# Mutt's starting over



## Mutt (Feb 13, 2006)

Well, I had some drama and tore my last grow up. I don't want to get into it as it turned out to be a panic mode and did not have to be done, but better safe than sorry.

So, I figured I would start with my parts list and stuff. I have a bid on Ebay for a new Cam so I can take some pics when it gets going.

Seeds (on order): 
1 pack of Blue Mystic (Nirvana seed Co.)
1 pack of Northern Lights pure Indica (nirvana)

Cabinet: 
Aramore style: 24"DX5'WX6'H 
Partitioning for (1) flower compartment (1) mother area (two mothers) and a small cloning area. has lower cab for nutrients resevoir.

Lights:
Flower 400w HPS (insidesun.com)
Mother (4) 42 watt @ 2200 lumens compact florous. (4) 40w tube florous for side lights. (will be upgrading to MH after first grow)
Cloning: (4) 2' 20 watt wally world grow florou (don't need much light until its rooted, cheap on the wallet too.)
Mylar interiors

Air circ.
mother area (2) in-line fans for intake and (2) for outake. (still shopping)
No odor control. (don't think I need it during veg.)

Flower area:
This is where I need a little help. I want (2) inline fans for intake and (squirrel cage to a homeade carbon scrubber out) I want this as low profile as I can get it. Any how-to links with pics would be great (I am a visual person need them pics).

Growing mediums:
Mothers will be soil (2/3 soil, rest perlite/vermiculite mix, with river rocks @ bottom) 5 gallon pot size. I like keeping something in veg with soil. I just have to water it like a houseplant and flush it every now and then. (not a word stoney..hahaha). 
Flower. Ebb-n-Flo hydro. Enough for two-three plant clone-one of each strain. (have at it stoney-need a parts list  ).

Nutrients:
Mothers: Fox-farms grow big.
Flower: Dyna-Bloom already have a gallon of it.(may switch to Gen. Hydro. later).

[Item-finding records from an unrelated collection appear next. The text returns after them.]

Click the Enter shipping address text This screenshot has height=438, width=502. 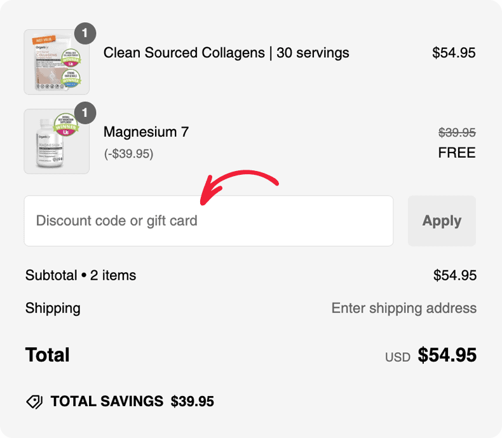pyautogui.click(x=404, y=308)
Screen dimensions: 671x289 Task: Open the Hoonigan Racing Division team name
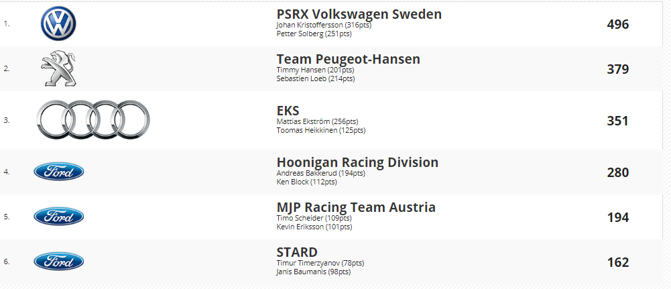(357, 162)
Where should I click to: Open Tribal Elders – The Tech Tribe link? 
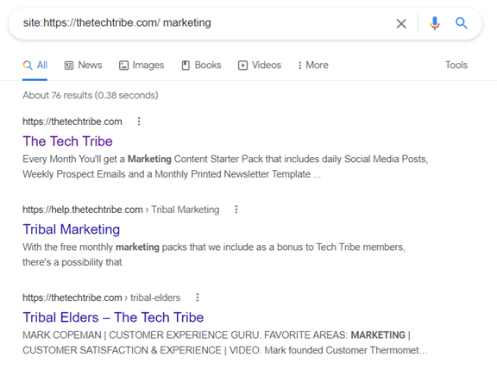click(113, 317)
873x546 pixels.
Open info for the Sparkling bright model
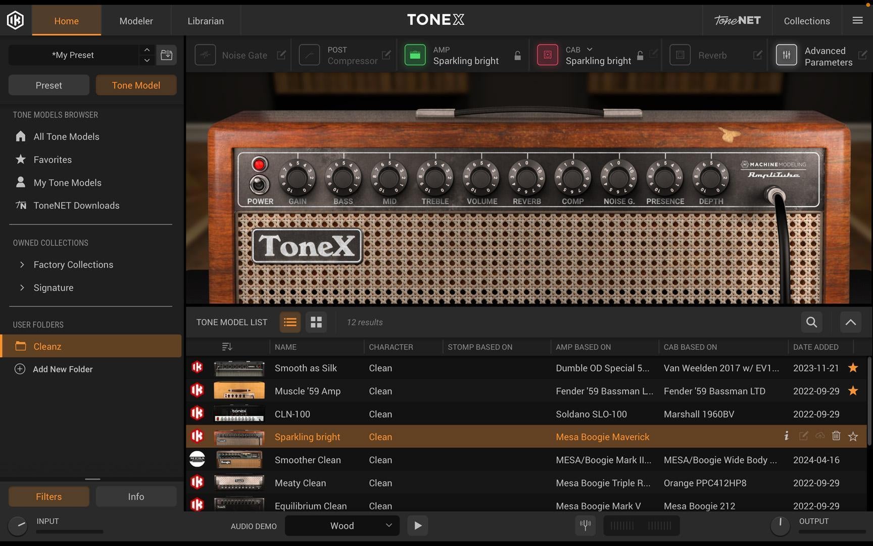pos(786,436)
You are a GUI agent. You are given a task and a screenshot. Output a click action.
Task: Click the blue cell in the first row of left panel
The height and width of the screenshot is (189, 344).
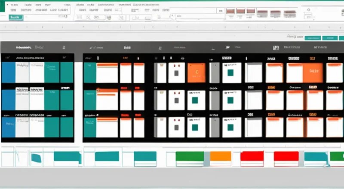[8, 72]
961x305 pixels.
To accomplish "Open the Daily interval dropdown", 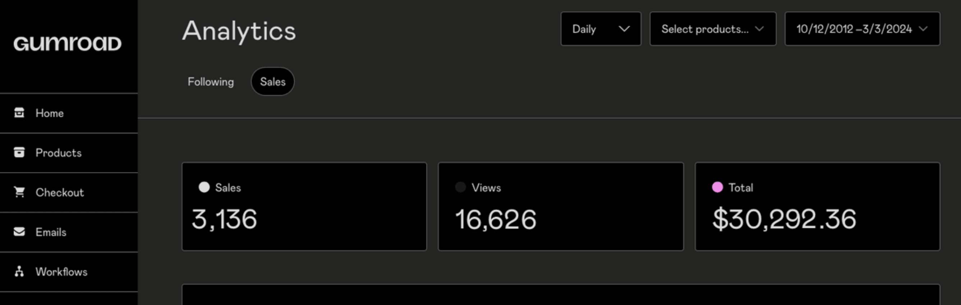I will 601,29.
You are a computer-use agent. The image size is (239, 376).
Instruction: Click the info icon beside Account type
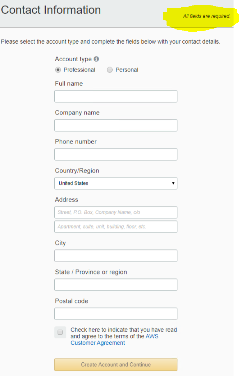point(96,59)
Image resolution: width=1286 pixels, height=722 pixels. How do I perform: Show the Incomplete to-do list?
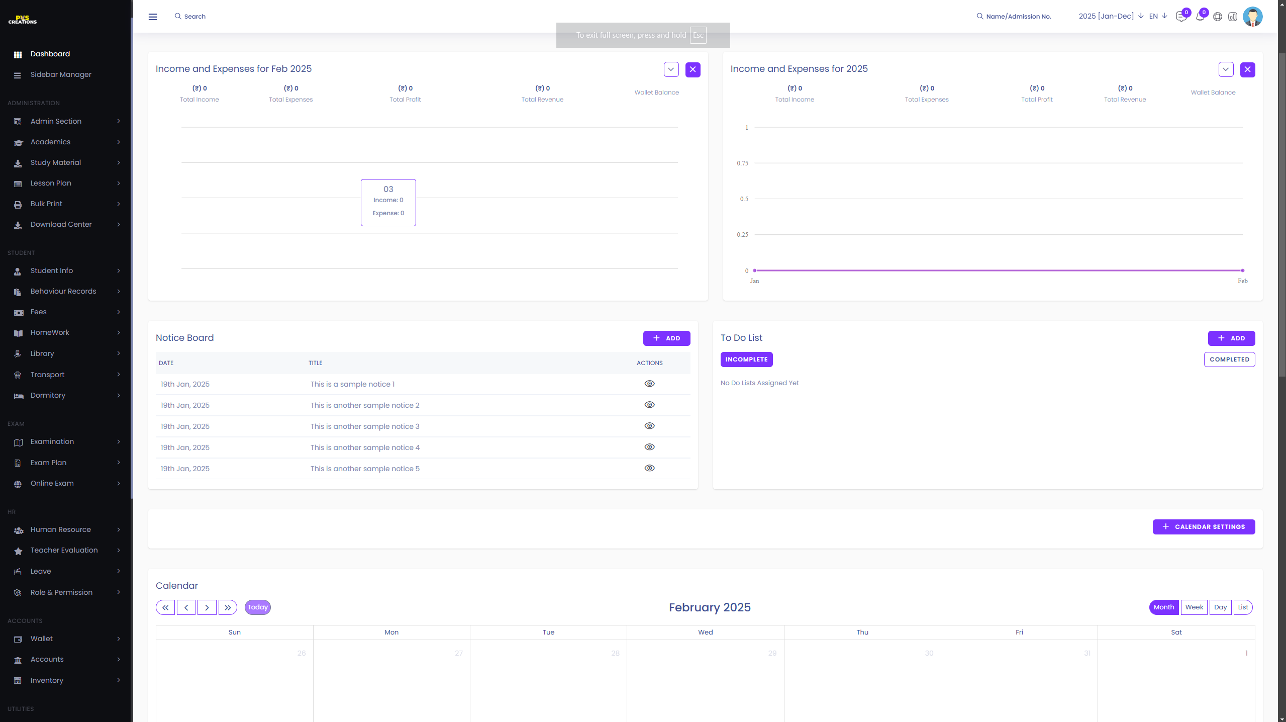(x=746, y=359)
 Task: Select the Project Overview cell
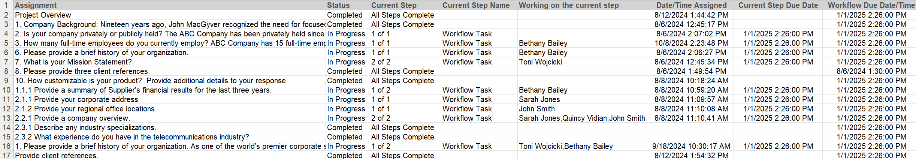click(170, 15)
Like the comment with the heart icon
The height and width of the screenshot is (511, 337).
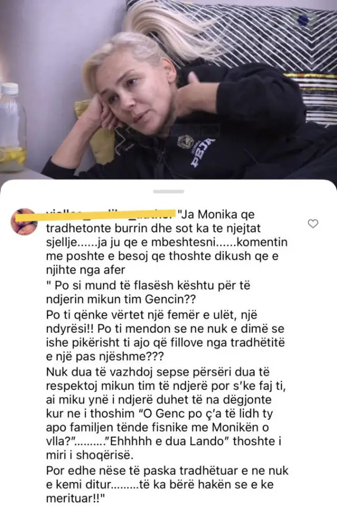click(x=313, y=224)
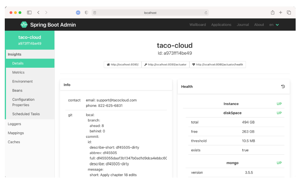Click the Spring Boot Admin logo icon
The image size is (302, 182).
[x=24, y=25]
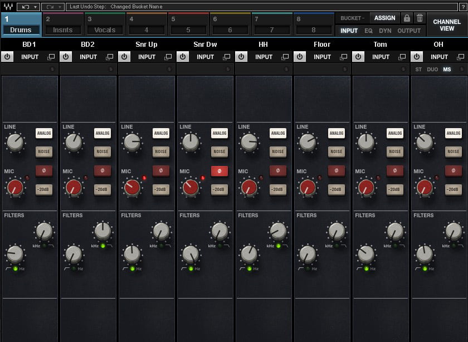Toggle the power switch on the BD 2 channel
The image size is (468, 342).
tap(66, 56)
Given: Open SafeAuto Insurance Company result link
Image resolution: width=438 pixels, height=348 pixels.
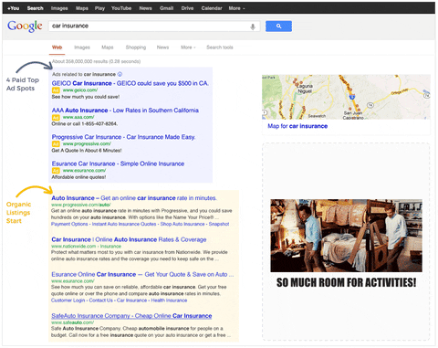Looking at the screenshot, I should pos(131,316).
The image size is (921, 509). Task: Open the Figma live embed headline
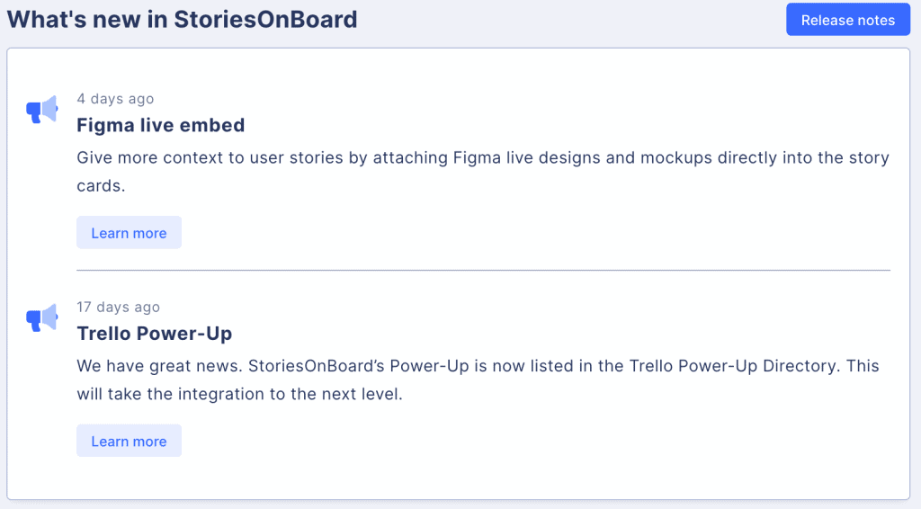tap(160, 125)
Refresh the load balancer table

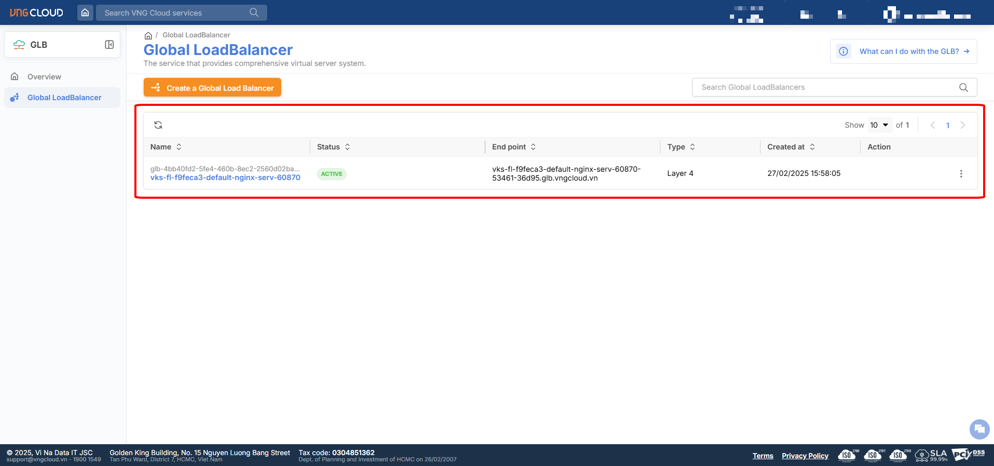tap(158, 125)
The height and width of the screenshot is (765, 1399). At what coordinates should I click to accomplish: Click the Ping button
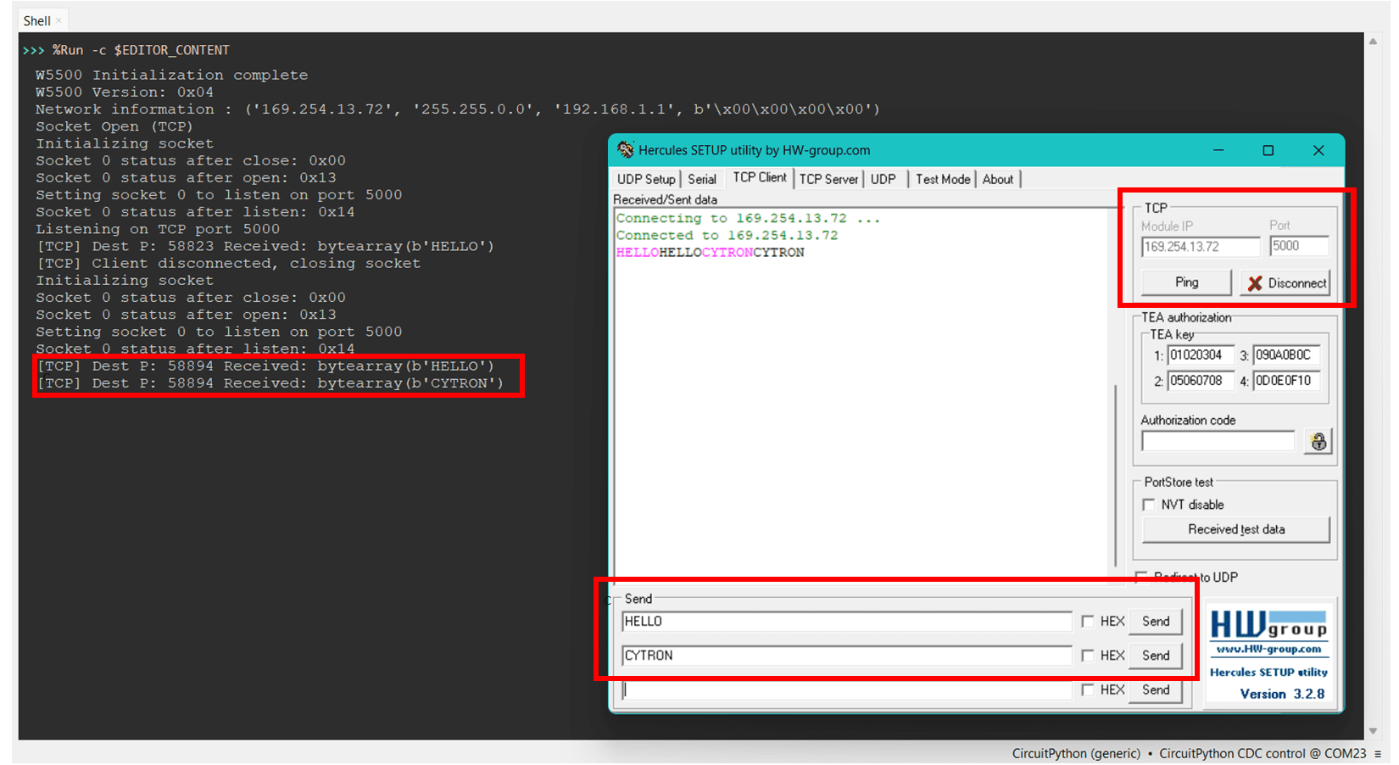click(x=1186, y=282)
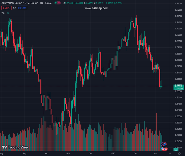Screen dimensions: 185x156
Task: Click the current price label 0.65912 on axis
Action: click(x=179, y=86)
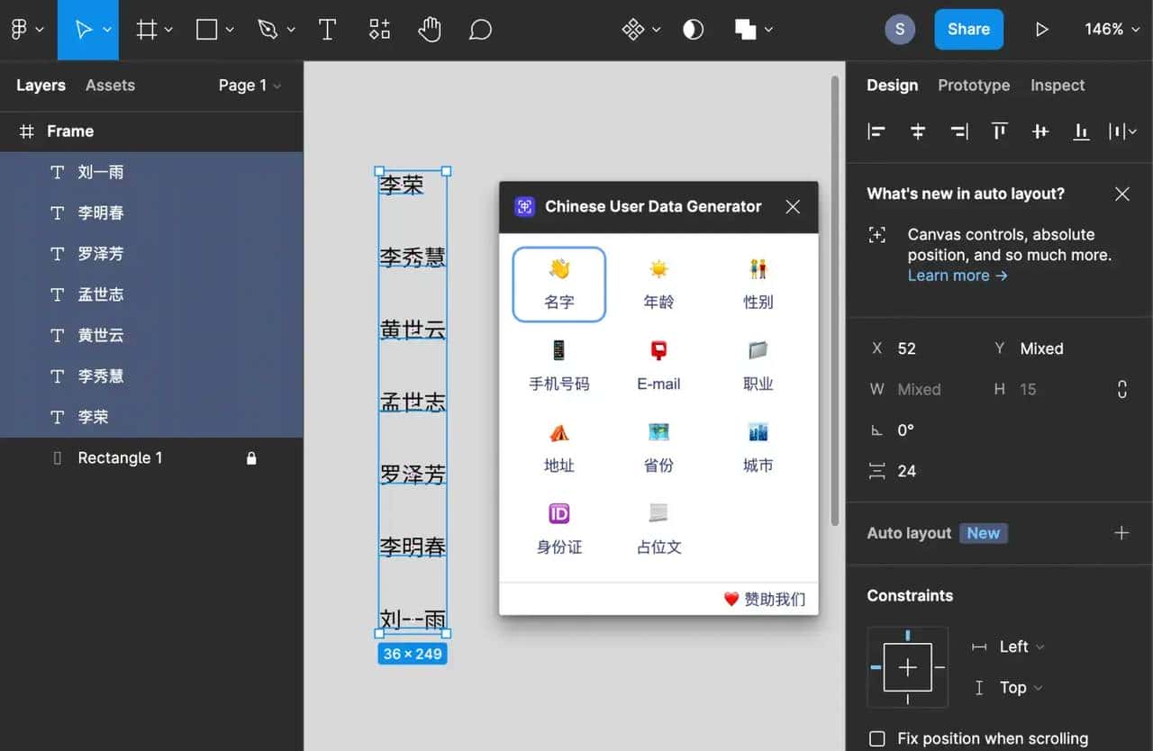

Clones: Hydro bubbler. (homeade). gonna try the Dyna-gro cloning liquid. 

Goal: to produce 2 ounces every two months. I will also be growing a male and pollenating 1X/yr. for cross strains.

construction starts this coming weekend.


----------



## THE BROTHER'S GRUNT (Feb 13, 2006)

its a bummer you had to scrap your last grow. this one looks like it will be a goody. be sure to keep us updated as im sure you will.


----------



## Stoney Bud (Feb 13, 2006)

Mutt said:
			
		

> Well, I had some drama and tore my last grow up. I don't want to get into it as it turned out to be a panic mode and did not have to be done, but better safe than sorry.
> 
> So, I figured I would start with my parts list and stuff. I have a bid on Ebay for a new Cam so I can take some pics when it gets going.
> 
> ...


Was it as good for you as it was for me? Ewwwwwww Baby! Talk dirty to me.


----------



## Weeddog (Feb 13, 2006)

Looks like that setup should bring you round 8 oz every 2 mo.  Just a note on the blueberry,  it hardly has a smell at all so odor control isnt much of an issue...  My last grow of Blue Mystic(Blueberry) I noticed the stuff just had no smell at all.  Even during full bloom, I could stick my nose directly into the buds and still hardly any smell at all.


----------



## Mutt (Feb 13, 2006)

Thanks Weeddog.

First time with Blue Mystic. I am always glad to hear low odor.


----------



## Mutt (Feb 14, 2006)

I have read a lot of mixed opinions about air circ. and MJ growth. but where I fall short is plant photosynthesis. Should I calculate for every cu. ft. of space to circulate the equivilent of air in a minute (example: 36 CFM for 36 Cu.ft.)? or should this be higher (example: 72 CFM for 36 Cu.Ft.). Just want to know what you guys have done. This will also be the "breeze" so no oscilating fans should be required. I know the numbers are low in my example, just wanting a base line to work with.


----------